Required action. Line tally for "computer": state how many lines of the entries include it, with no other text.

··· Information ···

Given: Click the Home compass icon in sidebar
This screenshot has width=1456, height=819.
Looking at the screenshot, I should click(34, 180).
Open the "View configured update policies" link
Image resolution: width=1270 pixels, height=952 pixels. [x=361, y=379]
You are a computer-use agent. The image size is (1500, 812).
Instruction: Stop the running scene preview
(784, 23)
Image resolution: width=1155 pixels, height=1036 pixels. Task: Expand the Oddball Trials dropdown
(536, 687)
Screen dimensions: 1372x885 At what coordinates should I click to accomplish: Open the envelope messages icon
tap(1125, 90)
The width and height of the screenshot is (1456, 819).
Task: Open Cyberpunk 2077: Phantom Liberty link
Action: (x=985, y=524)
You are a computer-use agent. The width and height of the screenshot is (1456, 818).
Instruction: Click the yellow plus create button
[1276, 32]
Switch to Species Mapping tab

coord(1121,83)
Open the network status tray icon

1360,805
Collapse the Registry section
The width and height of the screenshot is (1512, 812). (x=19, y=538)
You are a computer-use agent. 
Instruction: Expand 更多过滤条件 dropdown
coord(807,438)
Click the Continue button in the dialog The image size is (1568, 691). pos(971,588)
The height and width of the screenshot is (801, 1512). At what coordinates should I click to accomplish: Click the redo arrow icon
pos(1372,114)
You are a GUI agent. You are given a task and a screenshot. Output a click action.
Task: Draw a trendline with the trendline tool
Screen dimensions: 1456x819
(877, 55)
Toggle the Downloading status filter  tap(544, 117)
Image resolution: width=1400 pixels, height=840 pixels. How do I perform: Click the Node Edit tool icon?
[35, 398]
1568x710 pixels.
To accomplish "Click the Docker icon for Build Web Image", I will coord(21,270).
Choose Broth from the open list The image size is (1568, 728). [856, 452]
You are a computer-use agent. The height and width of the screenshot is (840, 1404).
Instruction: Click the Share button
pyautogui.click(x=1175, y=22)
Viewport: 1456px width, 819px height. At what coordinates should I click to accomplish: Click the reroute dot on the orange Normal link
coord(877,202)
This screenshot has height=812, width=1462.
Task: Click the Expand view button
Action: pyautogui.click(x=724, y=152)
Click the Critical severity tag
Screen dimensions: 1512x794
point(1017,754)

···

Reply. 4